1989年の世界の時価総額ランキングで上位50社中32社を占めた日本企業は現在、トヨタ自動車1社のみ。上位には米GAFAや、中国アリババ集団、騰訊控股(テンセント)など米中勢が並ぶ。
優秀な社員がいないわけではない。問題は戦略立案能力が弱いこと。すなわち、リーダーシップの差である。従来型の雇用形態を引きずり、新しい発想を生み育てる組織になっていない。「必要なのは働き方改革より経営改革だ」と外資のネスレ日本高岡社長は断言する。同様に、ソフトバンクの孫会長も日本の企業マインドの衰退を指摘する。「このままでは忘れられた国」になると。経営層と日本型組織の制度疲労は深刻だとの指摘だ。
ただ一方、東大や京大の目先のきいた若者は外資コンサルや投資銀行への就職を目指す。30代に起業する準備として、キャリアと能力に磨きをかける算段だ。彼等のあこがれる人物像が変わった。

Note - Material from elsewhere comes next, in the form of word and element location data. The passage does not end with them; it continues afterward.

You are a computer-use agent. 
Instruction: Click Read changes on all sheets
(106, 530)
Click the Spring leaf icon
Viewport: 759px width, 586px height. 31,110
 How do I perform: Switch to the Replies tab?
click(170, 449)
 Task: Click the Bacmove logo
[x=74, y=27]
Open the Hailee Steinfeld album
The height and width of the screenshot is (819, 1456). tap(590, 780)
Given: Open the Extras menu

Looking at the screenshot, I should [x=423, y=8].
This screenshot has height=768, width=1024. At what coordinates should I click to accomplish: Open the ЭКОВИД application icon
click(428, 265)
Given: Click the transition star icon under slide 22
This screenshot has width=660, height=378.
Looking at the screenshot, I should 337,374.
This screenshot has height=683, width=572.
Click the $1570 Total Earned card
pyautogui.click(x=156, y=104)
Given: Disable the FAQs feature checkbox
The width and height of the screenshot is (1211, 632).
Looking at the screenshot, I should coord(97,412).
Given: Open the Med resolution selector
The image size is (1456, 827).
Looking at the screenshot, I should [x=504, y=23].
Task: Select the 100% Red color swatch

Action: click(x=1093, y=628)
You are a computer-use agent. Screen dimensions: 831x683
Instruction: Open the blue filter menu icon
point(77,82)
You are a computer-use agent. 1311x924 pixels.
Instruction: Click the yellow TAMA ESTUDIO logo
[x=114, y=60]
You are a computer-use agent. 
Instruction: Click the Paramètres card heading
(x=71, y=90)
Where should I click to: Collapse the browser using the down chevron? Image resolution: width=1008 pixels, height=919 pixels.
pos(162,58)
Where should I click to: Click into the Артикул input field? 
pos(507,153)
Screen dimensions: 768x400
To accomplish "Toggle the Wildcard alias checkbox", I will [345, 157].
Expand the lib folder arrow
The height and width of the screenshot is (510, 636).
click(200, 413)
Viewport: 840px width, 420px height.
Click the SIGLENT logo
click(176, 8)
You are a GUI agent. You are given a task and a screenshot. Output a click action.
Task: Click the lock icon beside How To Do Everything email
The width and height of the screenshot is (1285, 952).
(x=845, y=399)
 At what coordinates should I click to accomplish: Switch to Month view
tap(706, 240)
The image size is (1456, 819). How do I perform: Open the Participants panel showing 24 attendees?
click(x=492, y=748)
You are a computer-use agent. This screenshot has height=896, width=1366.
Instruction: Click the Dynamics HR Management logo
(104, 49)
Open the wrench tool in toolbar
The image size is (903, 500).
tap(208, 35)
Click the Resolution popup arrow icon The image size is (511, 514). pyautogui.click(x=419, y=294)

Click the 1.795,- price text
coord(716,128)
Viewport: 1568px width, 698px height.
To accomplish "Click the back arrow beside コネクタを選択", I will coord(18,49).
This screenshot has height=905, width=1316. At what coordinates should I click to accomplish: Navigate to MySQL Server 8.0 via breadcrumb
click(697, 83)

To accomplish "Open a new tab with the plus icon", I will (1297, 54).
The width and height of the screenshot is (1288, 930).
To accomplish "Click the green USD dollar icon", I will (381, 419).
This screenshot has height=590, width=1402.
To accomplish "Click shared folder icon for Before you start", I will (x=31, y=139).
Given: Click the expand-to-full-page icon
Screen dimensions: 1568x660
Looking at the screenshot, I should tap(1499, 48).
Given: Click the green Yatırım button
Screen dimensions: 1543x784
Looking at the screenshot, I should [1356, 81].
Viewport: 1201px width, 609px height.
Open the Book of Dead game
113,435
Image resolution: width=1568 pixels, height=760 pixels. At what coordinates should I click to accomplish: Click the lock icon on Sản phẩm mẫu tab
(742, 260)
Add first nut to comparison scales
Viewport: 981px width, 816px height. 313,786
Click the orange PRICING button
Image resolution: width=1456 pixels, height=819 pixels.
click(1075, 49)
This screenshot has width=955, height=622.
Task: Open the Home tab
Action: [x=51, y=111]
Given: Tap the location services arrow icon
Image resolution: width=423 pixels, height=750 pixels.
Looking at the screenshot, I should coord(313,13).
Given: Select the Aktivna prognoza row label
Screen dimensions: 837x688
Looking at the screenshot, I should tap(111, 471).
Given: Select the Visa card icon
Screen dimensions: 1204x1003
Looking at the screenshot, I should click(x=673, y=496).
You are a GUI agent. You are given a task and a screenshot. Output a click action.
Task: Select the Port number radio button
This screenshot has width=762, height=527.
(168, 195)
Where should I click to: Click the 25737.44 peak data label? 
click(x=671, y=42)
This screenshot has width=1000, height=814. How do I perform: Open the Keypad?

GAFAの創業者たちや日本のプリファード・ネットワークスなどユニコーン経営者たちに熱い視線を向けだした。
「新卒一括採用と終身雇用」は、低成長の労働集約型低賃金企業の代名詞となる。確実に時代は変わっていく。副業や起業が織りなすダイバーシティー型ライフスタイルに日本が変容していかないと、アジアの後進国となる。
同時にネックは「画一型量産教育モデル」だ。常に問いかけ自問自答する世界標準と大きく乖離する。それが、日本のイノベーションを阻害している。